For some people, this is a simple decision. Many clients choose to leave everything to a spouse, or evenly divided amongst their children. For others, choosing their beneficiaries can be a bit more complicated. This is especially true with blended families, larger estates and complicated estate plans.
In general, you have the right to choose any person or organization in the world as a beneficiary. There are a few restrictions however. The main restriction is that you cannot choose one of the two witnesses to the signing of your will as a beneficiary. The reason for this to prevent a witness from coercing the will maker into leaving them some property. Also, the witnesses are there to verify the will maker’s state of mind at the time when they sign the will. If the witness to the signing is also receiving property under the will, then they may have motivation to potentially be untruthful about the will maker’s state of mind.
When choosing the witnesses to your will, its best to choose someone over the age of 18, of sound mind, who has no interest in the will. The witnesses do not need to read the will, they only need to witness the will maker signing the will. Often your lawyer will provide witnesses for the will signing ceremony.
Another exception to the general rule that anyone can be a beneficiary is that a person who is criminally responsible for your death cannot be a beneficiary to your will. This is because a person who commits a criminal act cannot legally benefit from that criminal act.
The law allows minor children to be a beneficiary, but, by law, minor children cannot directly receive any assets until they become at least 18 years old. Your estate must put any assets left to a minor child into a trust. The trustee of the trust will then use the trust assets for the benefit of the minor child. You can create these types of trusts in your will. You can also determine the age at which the child actually receives their full inheritance.
Pets cannot be beneficiaries in your will in most jurisdictions. The law considered pets to be property. As a result, you can will the pet to someone who will then take care of the pet, but you cannot will property directly to the pet. If you do leave your pet to someone to take over the care of your pet, I recommend to also leave that person some other assets in order to pay for the care of your pet. Alternatively, in many jurisdictions, you can create a pet trust where you specify the specific expenses that the person that you choose to care for your pet can use the funds in the trust for.

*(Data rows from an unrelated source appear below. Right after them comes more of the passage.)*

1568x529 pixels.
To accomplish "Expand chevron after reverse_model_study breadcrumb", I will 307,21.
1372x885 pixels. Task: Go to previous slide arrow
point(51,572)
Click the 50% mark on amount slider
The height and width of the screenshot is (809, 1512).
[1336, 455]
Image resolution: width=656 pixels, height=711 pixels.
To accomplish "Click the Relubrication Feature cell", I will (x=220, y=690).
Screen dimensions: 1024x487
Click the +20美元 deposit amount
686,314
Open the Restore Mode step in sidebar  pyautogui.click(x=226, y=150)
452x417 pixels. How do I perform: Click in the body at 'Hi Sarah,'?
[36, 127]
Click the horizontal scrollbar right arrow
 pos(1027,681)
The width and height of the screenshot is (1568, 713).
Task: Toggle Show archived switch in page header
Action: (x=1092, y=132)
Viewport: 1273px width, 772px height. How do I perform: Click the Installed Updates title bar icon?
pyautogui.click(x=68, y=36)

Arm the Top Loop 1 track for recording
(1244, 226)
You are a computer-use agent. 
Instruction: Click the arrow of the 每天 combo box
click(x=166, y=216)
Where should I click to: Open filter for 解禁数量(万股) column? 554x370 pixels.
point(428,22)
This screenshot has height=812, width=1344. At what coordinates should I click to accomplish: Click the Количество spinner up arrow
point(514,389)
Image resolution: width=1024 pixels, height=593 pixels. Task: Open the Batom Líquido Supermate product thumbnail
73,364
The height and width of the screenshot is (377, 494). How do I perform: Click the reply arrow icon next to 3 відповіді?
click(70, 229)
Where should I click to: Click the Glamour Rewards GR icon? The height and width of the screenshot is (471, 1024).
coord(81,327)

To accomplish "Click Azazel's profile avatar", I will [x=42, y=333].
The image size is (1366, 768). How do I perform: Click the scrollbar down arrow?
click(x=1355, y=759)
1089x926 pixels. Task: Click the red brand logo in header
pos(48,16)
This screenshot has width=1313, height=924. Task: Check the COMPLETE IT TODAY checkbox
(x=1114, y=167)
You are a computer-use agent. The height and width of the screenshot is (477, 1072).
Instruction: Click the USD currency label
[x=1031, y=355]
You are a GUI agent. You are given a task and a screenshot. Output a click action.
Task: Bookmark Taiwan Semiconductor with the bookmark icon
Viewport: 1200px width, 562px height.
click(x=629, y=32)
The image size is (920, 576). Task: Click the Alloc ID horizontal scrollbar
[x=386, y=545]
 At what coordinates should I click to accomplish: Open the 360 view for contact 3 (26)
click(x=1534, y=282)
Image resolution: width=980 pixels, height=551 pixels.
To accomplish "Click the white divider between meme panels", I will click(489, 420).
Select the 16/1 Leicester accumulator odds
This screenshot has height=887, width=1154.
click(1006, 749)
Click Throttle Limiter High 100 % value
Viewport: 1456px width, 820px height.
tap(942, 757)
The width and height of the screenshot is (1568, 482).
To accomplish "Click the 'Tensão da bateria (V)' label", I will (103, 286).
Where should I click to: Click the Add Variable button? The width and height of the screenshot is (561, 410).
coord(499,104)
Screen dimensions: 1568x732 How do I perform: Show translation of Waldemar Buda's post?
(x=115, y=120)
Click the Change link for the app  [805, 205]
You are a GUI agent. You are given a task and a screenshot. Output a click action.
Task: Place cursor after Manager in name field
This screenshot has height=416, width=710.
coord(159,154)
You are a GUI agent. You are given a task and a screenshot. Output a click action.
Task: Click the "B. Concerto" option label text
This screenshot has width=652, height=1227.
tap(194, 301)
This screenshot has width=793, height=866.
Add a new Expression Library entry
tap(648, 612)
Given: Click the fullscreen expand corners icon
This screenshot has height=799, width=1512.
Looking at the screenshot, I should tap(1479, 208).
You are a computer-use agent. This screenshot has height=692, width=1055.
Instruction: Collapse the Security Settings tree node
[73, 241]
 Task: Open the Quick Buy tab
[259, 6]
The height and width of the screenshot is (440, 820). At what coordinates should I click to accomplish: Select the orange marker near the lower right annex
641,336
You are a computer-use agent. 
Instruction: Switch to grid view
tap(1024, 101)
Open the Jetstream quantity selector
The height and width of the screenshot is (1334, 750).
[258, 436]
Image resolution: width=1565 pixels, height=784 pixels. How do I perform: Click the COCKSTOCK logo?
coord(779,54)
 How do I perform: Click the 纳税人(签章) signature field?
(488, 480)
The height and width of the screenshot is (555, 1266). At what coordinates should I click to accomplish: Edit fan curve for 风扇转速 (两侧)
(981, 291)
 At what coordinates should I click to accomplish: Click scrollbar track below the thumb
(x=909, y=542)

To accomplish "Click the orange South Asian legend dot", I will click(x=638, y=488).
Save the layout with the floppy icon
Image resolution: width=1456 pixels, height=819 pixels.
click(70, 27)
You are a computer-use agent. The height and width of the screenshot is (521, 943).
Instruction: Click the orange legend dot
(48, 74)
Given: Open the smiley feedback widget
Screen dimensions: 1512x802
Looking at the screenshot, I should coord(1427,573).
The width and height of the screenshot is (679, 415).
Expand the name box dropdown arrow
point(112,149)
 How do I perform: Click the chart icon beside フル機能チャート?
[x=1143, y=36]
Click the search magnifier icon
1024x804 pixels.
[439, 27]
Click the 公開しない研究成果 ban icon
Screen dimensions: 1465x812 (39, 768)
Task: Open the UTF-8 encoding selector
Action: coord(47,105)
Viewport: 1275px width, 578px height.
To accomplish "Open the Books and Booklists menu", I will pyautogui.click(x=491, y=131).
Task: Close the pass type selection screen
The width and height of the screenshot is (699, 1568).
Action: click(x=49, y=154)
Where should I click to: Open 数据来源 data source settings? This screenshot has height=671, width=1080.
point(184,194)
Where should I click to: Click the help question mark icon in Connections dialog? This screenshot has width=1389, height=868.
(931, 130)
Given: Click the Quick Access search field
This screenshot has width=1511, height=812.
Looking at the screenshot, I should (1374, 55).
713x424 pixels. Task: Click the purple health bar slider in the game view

Whoever you decide to name as beneficiaries, it is always a good idea to have a conversation with your friends and family about your wishes and the decisions that you have made in your will and other estate planning documents. The more that they know about what you have decided, the less chance that there will be conflict and disappointment in the future. Having the conversation now allows you to explain your reasons for making your decisions, and avoids misunderstandings in the future.